The acceptance of the application of the above-mentioned companies for issuance and listing on the Board marks another step forward in the SSE’s practice and operation for the reform of launching the Board and piloting the registration-based IPO system. Going forward, the SSE will, under the leadership of the China Securities Regulatory Commission (CSRC), organize its resources and continue to make efforts in acceptance, review and other processes on the basis of the general principle of “high standards, steady start, intensified regulation and risk control”, so as to ensure the smooth implementation and orderly advancement of the reform.
2. Can you brief us on the overall situations of the first batch of companies whose applications have been accepted?
A: The basic situations of the first batch of 9 companies are as follows: from the perspective of the sectors or industries, 3 companies are in the new generation information technology sector, with 2 in the high-end equipment industry, 2 in the biomedicine industry, 1 in the new material industry and 1 in the new energy sector; in terms of the listing standards, 6 companies choose the first set of listing standards of “market capitalization + net profit / income”, 3 companies adopted the 4th set of listing standards of “market capitalization + income”, including one unprofitable company, and the average market value of the 9 companies is expected to be RMB7.276 billion, with the figure estimated at RMB5.935 billion after excluding the company with the largest anticipated market value (RMB18 billion); in accordance with the financial indicators, excluding one loss-making company (in the most recent year, the total asset was RMB24.194 billion, the operating income amounted to RMB3.694 billion and the net profit stood at RMB-2.602 billion), the average total asset of the other 8 companies was RMB1.532 billion at the end of the most recent year, with the average operating income in the most recent fiscal year at RMB1.034 billion, and the average net profit after deducting non-recurring profit and loss at RMB164 million in the most recent fiscal year, and in the most recent fiscal year, the companies recorded an average growth rate of 61.43% in the operating income, with the investments in research and development accounting for 5 to 20% of the operating incomes. In general, despite the different industries, sizes, business conditions and development stages, the above-mentioned companies are characterized by sci-tech innovation to some extent on the whole, which reflects the inclusiveness of the conditions for the issuance and listing on the Board.

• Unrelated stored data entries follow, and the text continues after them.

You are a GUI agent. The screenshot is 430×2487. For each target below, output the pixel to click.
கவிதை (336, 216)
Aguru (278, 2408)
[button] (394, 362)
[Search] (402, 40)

At present, the acceptance of the companies’ applications for listing on the Board has just begun. According to the sources, relevant issuers and sponsors are making application documents in strict accordance with the relevant rules of the CSRC and the SSE, and are submitting the applications successively. The SSE will always adhere to the market and law-based direction for reform, accurately grasp the functions of the Board, and steadily make follow-up efforts in acceptance of companies’ applications, review for issuance and listing and other areas. At the same time, we also hope that issuers, intermediaries and all market participants could work together to create a good environment for the high-quality enterprises of sci-tech innovation to issue and list stocks on the Board and jointly ensure a smooth start and long-term stable development for the Board.
3. Can you brief us on the key factors for the inspection of completeness that the SSE pays attention to in the acceptance stage?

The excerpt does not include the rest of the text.